Perry going back to East Side Saturday
Former Brown standout matching wits with mentor
James Perry is doing his best to treat Saturday’s game at Brown as the next one on the schedule. It’s the only process the first-year Bryant head coach knows.
When Perry looks across the field on Saturday afternoon, he’ll see someone who proved to be integral to his own climb up the coaching, and before that was just as instrumental in helping the former star quarterback set virtually every Brown and Ivy League passing record during his college career.
Such “old-hat” familiarity with longtime Bears head coach Phil Estes makes for an intriguing chess match with Brown Stadium serving as the backdrop.
Mentor versus pupil is the chief storyline on the local college football scene and features an emotional-tug-of-war where the sentiments are understood. Rest assured they’ll be no clammy handshakes when Perry and Estes cross paths at midfield before the 12:30 p.m. kickoff. Too much respect exists in both camps.
“He was my coach and my boss and continues to be someone I look to for advice,” Perry said.
Rosy sentiments aside, Perry would like nothing more than to get the better of Estes and jog off the same field where he once engineered so many drives that resulted in touchdowns. The competitive, fire-in-the-belly feeling that resides in all football coaches isn’t about to turn all warm and sentimental just because the alma mater and your former head coach is next up on the docket.
“We want to be known as one of the best programs in FCS. In order to accomplish that, you’ve got to play teams like Brown who are at the top level in this division,” Perry said. “We have a great opportunity to go against a great team.”
On the flip side, Estes is out to ensure the balance of power stays on Brown’s side of the ledger. Perry may have firm ties to the Ivy League university, but all that will be irrelevant on Saturday.
“It makes this game a little bit unique and gives us all something to shoot for,” Estes said. “He’s coming back and probably wants to make a statement and I’m not going to allow that to happen.
“We’ll see each other and talk before the game. We’ll talk afterwards and one will be happy while the other is sad,” Estes added.
It’s important to note that Perry has made the trek to Providence’s East Side as an opponent before.
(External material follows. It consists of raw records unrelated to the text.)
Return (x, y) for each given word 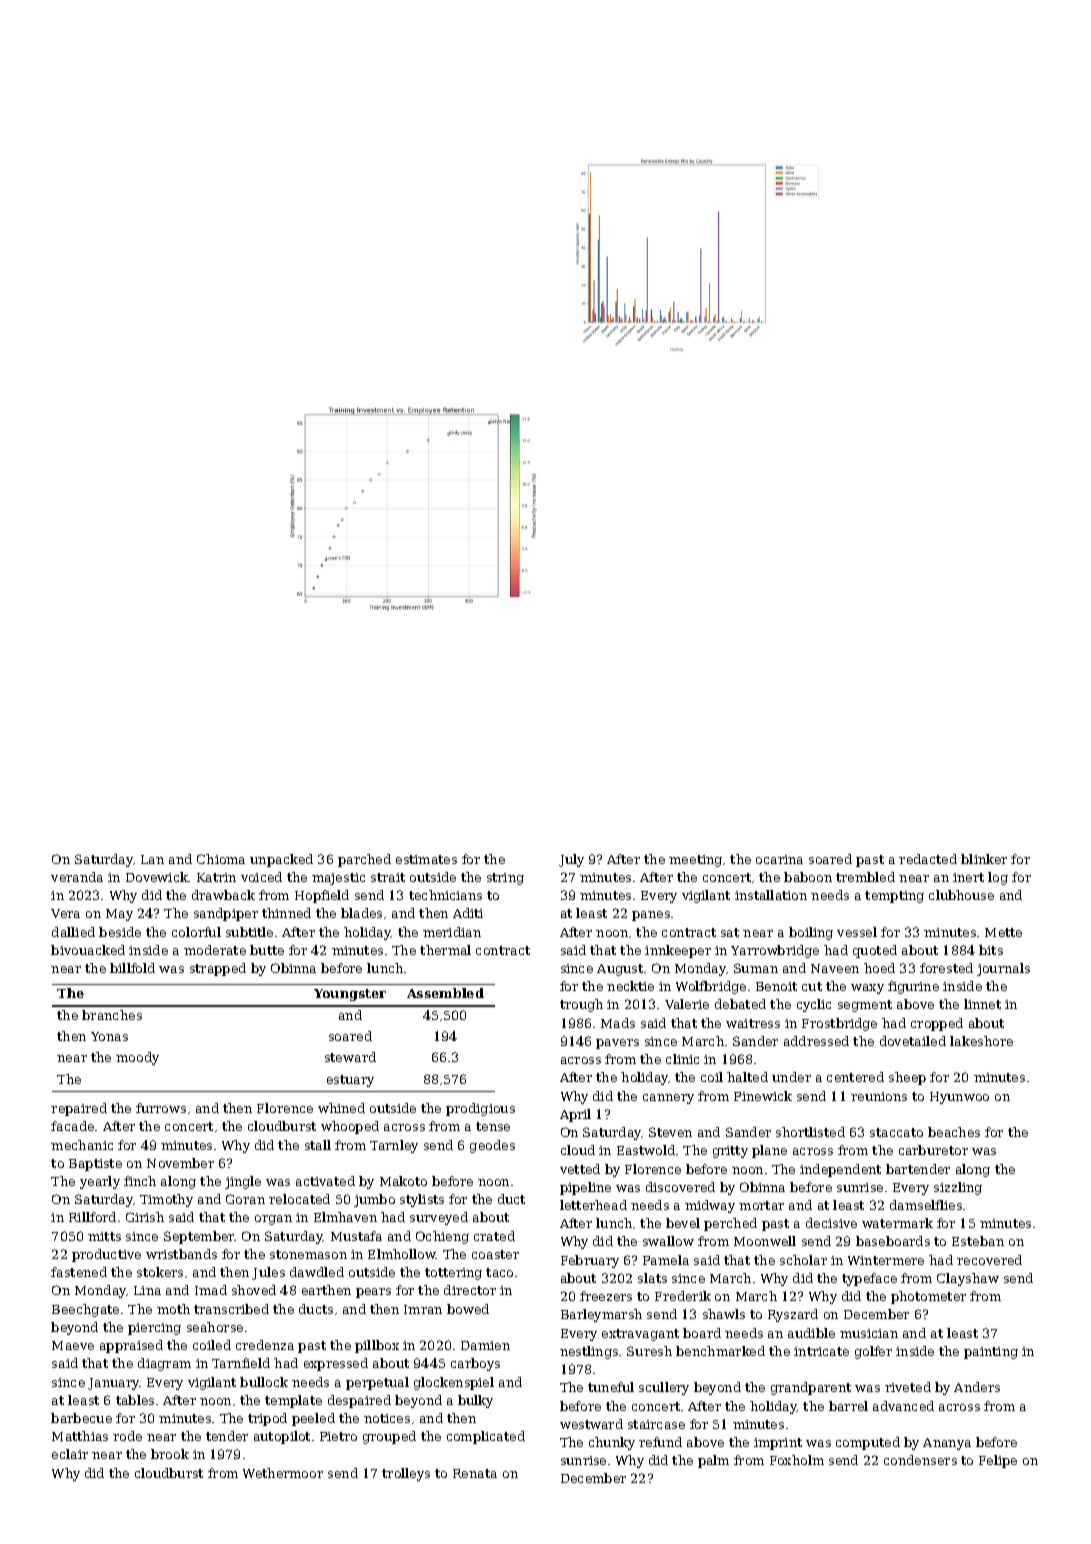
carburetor (933, 1150)
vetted (580, 1169)
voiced (261, 877)
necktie (630, 986)
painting (991, 1353)
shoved (254, 1290)
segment (865, 1006)
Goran (245, 1199)
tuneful (611, 1387)
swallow (668, 1241)
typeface (869, 1279)
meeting (695, 861)
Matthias (80, 1436)
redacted (928, 859)
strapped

The seven seasons (2010-16) he spent as Princeton’s offensive coordinator assured that come every fall, he would lock horns and match wits with the Brown staff.
“It won’t be as disorienting as standing on the opposing sidelines for the first time, but it will be a special moment,” Perry said.
That said, the tenor has changed thanks to what happened eight months ago when Bryant tabbed Perry the third head coach in program history.
“It’s similar to the fact that he’s still the enemy and has close ties to Brown University, but he’s the head guy now. He’s running the whole show. Before, he was only running one side of the ball,” Estes said.
At Brown Stadium’s main entrance, there’s a banner with a picture that pays homage to Perry for winning the 1999 Ivy League Player of the Year and quarterbacking the Bears to the league championship that same year. It’s perfectly understandable if Perry tells the bus driver to drop the Bulldogs off outside a gate where his past isn’t evident upon walking into the stadium. After all, coaches are adament minimizing distractions.
“There’s a lot of history there,” Estes noted.
There’s also an element of the unknown with Estes and Brown set to raise the curtain on the program’s 140th season of intercollegiate football. With two games already in the books, Bryant (1-1) is the team that’s already fully entrenched in the physical and mental preparation needed in advance of playing on Saturdays.
Advantage Perry in that he has sat in on many a pregame meeting with Estes and thanks to his Princeton days has game-planning experience against Brown?
“He knows what he has to correct and we’re going to go into this game kind of blind,” Estes said. “We don’t know our own team as well as we would like. We’ll find out quickly, though.”
You could say that Perry and Estes have a very good relationship, one that knows how to separate the personal from the professional aspect.
Even when Perry was cashing coaching checks at Princeton, he would always make it a point to stop by Brown during the summer months whenever he went home to visit family in Andover, Mass. This past summer, the Perrys were invited to the Estes homestead for lunch that later turned into a pool party.
After Perry got the Bryant job, Estes offered poignant advice to his former signal caller and member of his coaching staff. That told Perry that it might not be a bad idea to take a page from what has worked for Estes at Brown and apply it to the Bryant program he now oversees.
“I’ll be borrowing from the same philosophy and make sure our players are tough and physical minded,” Perry said.
The ties that bind don’t fray easily, no matter the circumstances. On Saturday, Perry and Estes will have to shelve their relationship for the sake of their respective squads. Thankfully, they’ll only have to do so for a few hours.
“I love James Perry. At the end of the day, he’s still a Brown Bear. We admire him and want to see him successful,” Estes said. “Just not this Saturday.”
For the first time in his career, Bryant coach James Perry will go into Brown Stadium as an opposing head coach. Perry quarterbacked Brown to the 1999 Ivy League title.
After enduring a blowout loss to Maine last Saturday in Orono, Bryant coach James Perry (center) leads his team to a familair place, Brown Stadium, Saturday at 12:30 p.m.